Conformal Prediction & Uncertainty Quantification#
Source Files
twiga/distributions/conformal/core.pytwiga/distributions/conformal/base.pytwiga/distributions/conformal/cqr.pytwiga/distributions/conformal/residual_conformaltwiga/core/config/base.py
Conformal prediction provides distribution-free prediction intervals with finite-sample coverage guarantees. Unlike Bayesian methods, conformal prediction makes no assumptions about the data distribution - it only requires exchangeability of calibration data.
Because calibration needs only a set of predictions and ground truth from a held-out split, conformal prediction wraps any trained Twiga model without retraining - including plain point-forecast ML models like CatBoost or XGBoost. This makes it the recommended path for adding uncertainty estimates to an existing point forecaster.
How It Works#
graph LR
A[Train Model] --> B[Calibrate on Held-Out Data]
B --> C[Compute Non-Conformity Scores]
C --> D["Calculate Threshold q̂ at (1-α) quantile"]
D --> E[Generate Intervals on New Data]
E --> F["[prediction - q̂, prediction + q̂]"]

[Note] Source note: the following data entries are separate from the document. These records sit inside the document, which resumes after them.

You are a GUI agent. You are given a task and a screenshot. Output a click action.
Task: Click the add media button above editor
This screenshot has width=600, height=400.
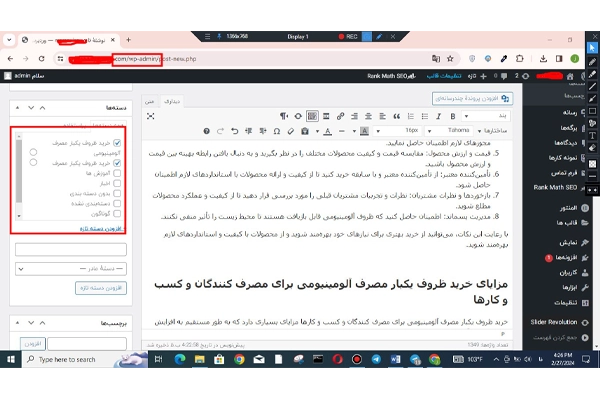point(473,98)
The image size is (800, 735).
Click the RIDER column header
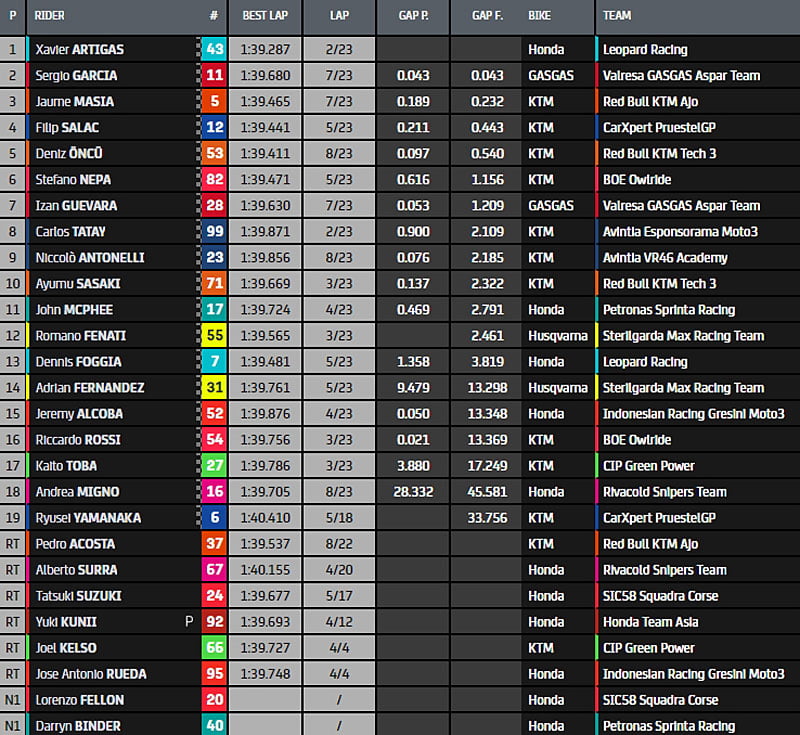[50, 16]

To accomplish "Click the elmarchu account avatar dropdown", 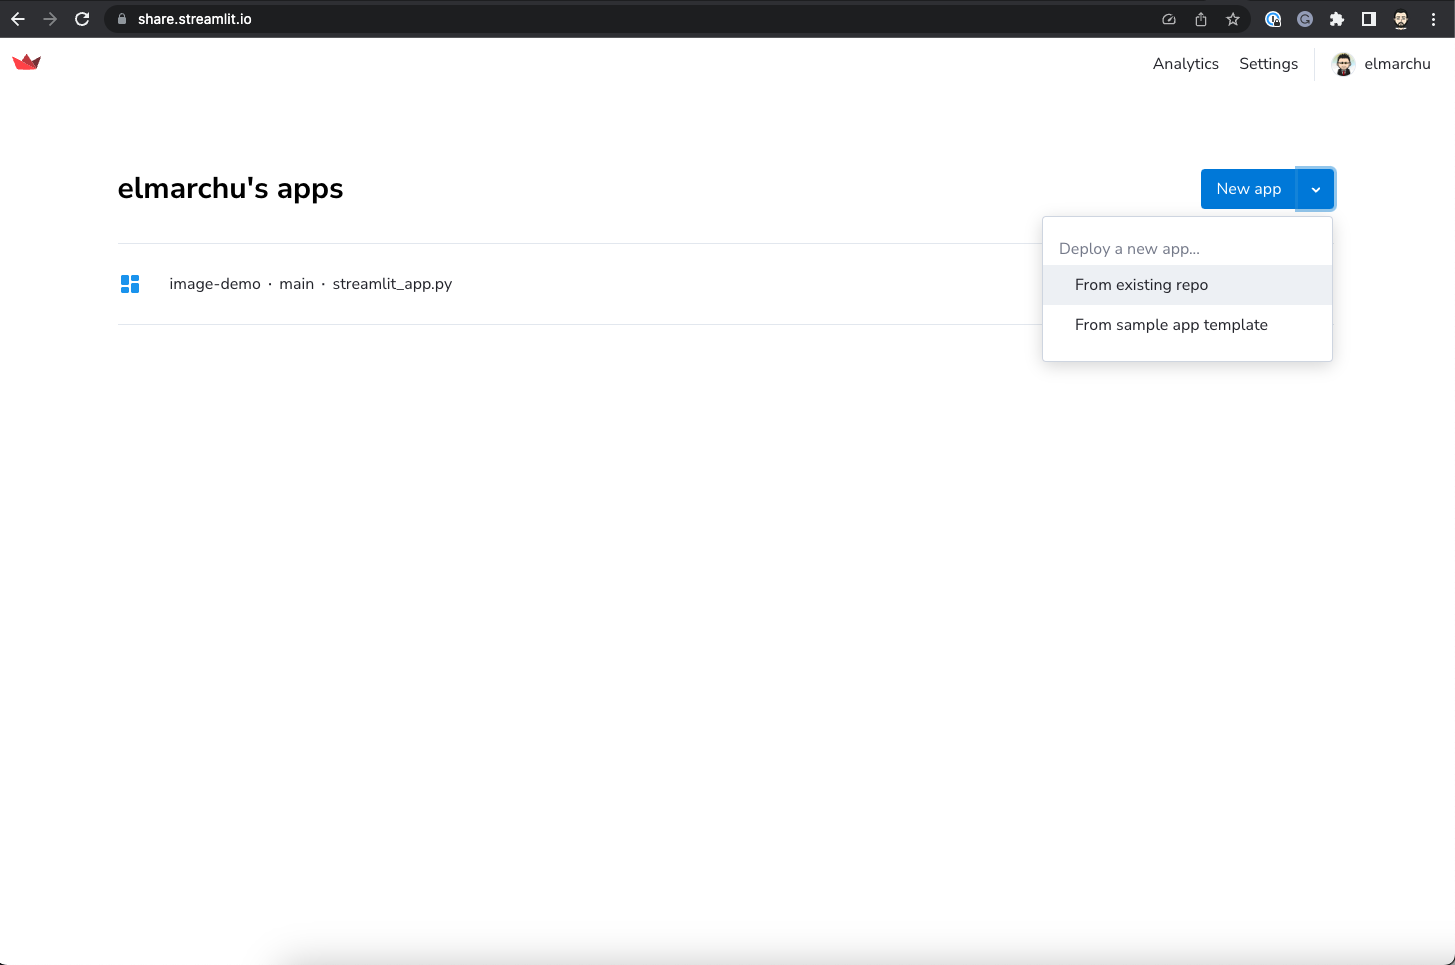I will [x=1381, y=63].
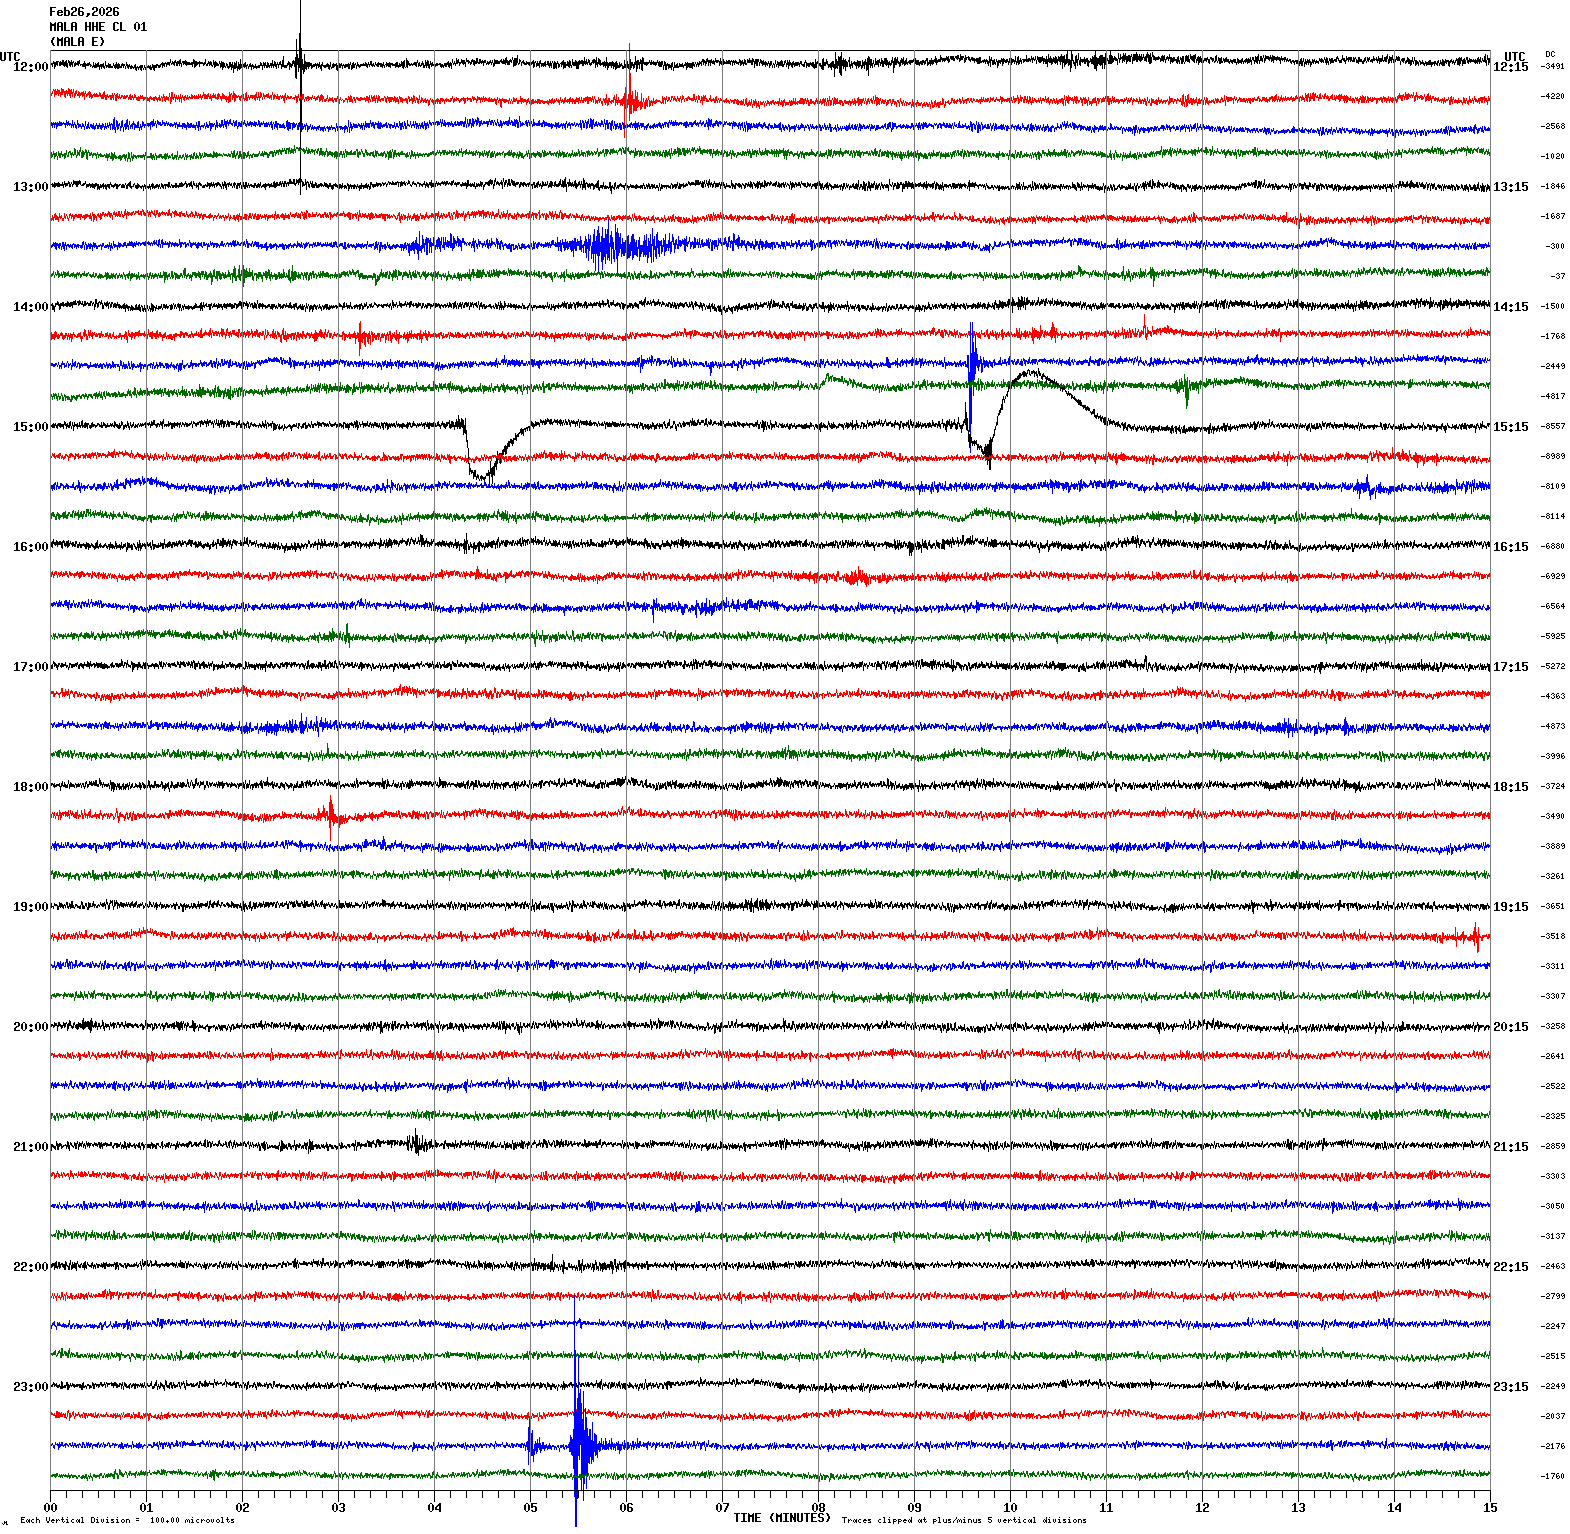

Train the model on training data
Calibrate using held-out data to compute non-conformity scores
Calculate threshold \(\hat{q}\) as the \((1-\alpha)\)-quantile of the scores
Generate intervals on new data using the calibrated threshold
The resulting intervals have guaranteed marginal coverage of at least \(1-\alpha\).
Class Hierarchy#
classDiagram
class BaseConformal {
<<abstract>>
+alpha: float
+calib_method: str
+lambda_: float
+q_hat: float | ndarray
+calibrate(*calib_args, axis)
+calculate_conformal_quantile(scores, axis, calib_timestamps)
+get_scores()*
+generate_intervals()*
}
class SplitConformal {
+score_type: "res" | "sign-res"
+get_scores(predicts, targets)
+generate_intervals(mu_pred)
}
class ConformalQuantileRegressor {
+score_type: "scaled" | "unscaled"
+get_scores(lower_q, upper_q, targets)
+generate_intervals(lower_q, upper_q)
}
class ConformalResidualFitting {
+score_type: "res" | "sign-res"
+q_hat_low: float | ndarray
+get_scores(predicts, sigma, targets)
+calibrate(predicts, sigma, targets, calib_timestamps)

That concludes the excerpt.